Goal: Set out the records, from the line containing "Click the Model reference label" through the last line of the records, as a Markdown table with the columns No. and Entry. Give each line its own numbered row and leave out blank lines.

Extracted material:
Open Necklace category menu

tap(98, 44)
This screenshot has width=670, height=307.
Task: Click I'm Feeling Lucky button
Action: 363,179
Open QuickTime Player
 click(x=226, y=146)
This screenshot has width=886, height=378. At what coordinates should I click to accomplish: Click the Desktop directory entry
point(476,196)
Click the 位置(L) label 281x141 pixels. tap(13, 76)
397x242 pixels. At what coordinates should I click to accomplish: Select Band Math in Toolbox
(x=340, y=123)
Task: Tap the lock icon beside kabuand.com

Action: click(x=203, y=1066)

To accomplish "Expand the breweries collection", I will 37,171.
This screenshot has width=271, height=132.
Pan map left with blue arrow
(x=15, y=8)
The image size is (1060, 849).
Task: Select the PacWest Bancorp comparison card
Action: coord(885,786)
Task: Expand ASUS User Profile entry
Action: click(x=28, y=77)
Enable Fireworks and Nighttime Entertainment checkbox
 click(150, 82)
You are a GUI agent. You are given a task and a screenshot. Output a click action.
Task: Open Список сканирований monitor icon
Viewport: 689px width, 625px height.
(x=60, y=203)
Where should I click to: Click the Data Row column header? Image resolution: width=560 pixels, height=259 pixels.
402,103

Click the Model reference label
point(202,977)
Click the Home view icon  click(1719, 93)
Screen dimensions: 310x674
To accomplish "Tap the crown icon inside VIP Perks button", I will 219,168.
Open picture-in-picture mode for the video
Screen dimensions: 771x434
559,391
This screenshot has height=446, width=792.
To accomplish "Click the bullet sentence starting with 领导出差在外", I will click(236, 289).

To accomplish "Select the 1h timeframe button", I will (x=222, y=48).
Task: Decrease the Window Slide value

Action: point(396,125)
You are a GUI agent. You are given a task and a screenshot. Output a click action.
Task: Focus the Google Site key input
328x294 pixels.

Result of this exercise:
| No. | Entry |
|---|---|
| 1 | Click the Model reference label |
| 2 | point(202,977) |
| 3 | Click the Home view icon  click(1719, 93) |
| 4 | Screen dimensions: 310x674 |
| 5 | To accomplish "Tap the crown icon inside VIP Perks button", I will 219,168. |
| 6 | Open picture-in-picture mode for the video |
| 7 | Screen dimensions: 771x434 |
| 8 | 559,391 |
| 9 | This screenshot has height=446, width=792. |
| 10 | To accomplish "Click the bullet sentence starting with 领导出差在外", I will click(236, 289). |
| 11 | To accomplish "Select the 1h timeframe button", I will (x=222, y=48). |
| 12 | Task: Decrease the Window Slide value |
| 13 | Action: point(396,125) |
| 14 | You are a GUI agent. You are given a task and a screenshot. Output a click action. |
| 15 | Task: Focus the Google Site key input |
| 16 | 328x294 pixels. |